La ménopause est un phénomène physiologique qui marque la fin de la fécondité féminine. Alors qu’elle avait commencé au moment de la puberté avec l’arrivée des règles, elle se termine lors de l’arrêt complet du cycle menstruel. Ce changement arrive généralement entre quarante-cinq et cinquante-cinq ans. Cependant, chaque femme est différente et peut vivre une ménopause précoce, autour de la quarantaine, ou tardive, autour de la soixantaine. De plus, celle-ci est souvent précédée par une phase de transition durant laquelle certains symptômes font leur apparition. Appelée périménopause, cette période dure entre deux à dix ans.

Mais pourquoi le cycle menstruel s’arrête ? Tout simplement parce que les femmes naissent avec un stock prédéfini de follicule ovarien, environ 400 000. En effet, ces follicules permettent non seulement l’ovulation mais également la production des oestrogènes.
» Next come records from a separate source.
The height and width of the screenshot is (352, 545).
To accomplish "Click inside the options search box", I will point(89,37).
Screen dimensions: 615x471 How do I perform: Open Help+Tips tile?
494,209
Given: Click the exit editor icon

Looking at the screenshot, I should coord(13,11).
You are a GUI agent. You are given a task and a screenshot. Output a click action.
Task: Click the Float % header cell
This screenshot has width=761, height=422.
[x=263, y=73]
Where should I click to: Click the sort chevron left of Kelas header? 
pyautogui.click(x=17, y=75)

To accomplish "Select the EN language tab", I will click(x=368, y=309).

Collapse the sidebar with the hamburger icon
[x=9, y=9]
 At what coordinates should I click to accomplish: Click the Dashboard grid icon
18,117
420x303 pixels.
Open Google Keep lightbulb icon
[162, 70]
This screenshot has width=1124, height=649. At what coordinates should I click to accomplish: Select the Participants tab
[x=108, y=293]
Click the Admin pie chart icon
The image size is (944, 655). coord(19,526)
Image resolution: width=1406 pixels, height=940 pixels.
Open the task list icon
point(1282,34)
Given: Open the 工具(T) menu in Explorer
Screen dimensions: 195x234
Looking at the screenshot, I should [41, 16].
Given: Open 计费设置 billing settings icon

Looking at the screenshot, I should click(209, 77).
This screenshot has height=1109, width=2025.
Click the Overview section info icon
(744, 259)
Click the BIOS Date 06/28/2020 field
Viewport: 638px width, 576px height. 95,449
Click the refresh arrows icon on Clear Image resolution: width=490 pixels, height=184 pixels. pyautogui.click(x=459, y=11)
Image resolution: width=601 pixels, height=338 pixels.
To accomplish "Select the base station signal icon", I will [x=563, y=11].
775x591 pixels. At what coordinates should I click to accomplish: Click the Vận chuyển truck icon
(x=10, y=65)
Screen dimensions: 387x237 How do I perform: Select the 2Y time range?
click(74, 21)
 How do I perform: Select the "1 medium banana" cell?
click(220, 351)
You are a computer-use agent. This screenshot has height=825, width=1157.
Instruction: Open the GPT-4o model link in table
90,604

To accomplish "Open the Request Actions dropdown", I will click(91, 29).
Ainsi, lorsqu’il n’y a plus de stock, les menstruations et les hormones féminines disparaissent. D’ailleurs les différents symptômes de la ménopause découlent de cette fluctuation hormonale.

Adieu cycle menstruel

Le premier signe de la ménopause est bien souvent l’irrégularité du cycle menstruel. Parce que le corps souffre d’une carence en progestérone, les règles sont soit plus lègères soit plus abondantes. Les femmes observent souvent une alternance de cycle courts et longs ainsi que des périodes d’aménorrhées. Par ailleurs, le syndrome pré-menstruel s’accentue avec la disparition progressive des hormones féminines.

Cette irrégularité du cycle retarde le diagnostic de la ménopause. Habituellement, celle-ci est actée après une ou deux années sans menstruations. De plus, si la contraception est encore nécessaire pendant cette période, elle peut masquer certains symptômes, surtout si elle est hormonale. Ce qui explique que certaines femmes tardent à consulter à ce sujet.

Chaleur intense

Bien connues, les bouffées de chaleur sont le second signe de la ménopause. Celles-ci se traduisent par des frissons et des vertiges suivis de sensations soudaines de chaleur. Elles durent en moyenne plusieurs secondes et peuvent s’accompagner de rougeurs sur le haut du corps et de palpitations. Toutes les femmes ne souffrent pas de bouffées de chaleur ou alors pas avec la même intensité.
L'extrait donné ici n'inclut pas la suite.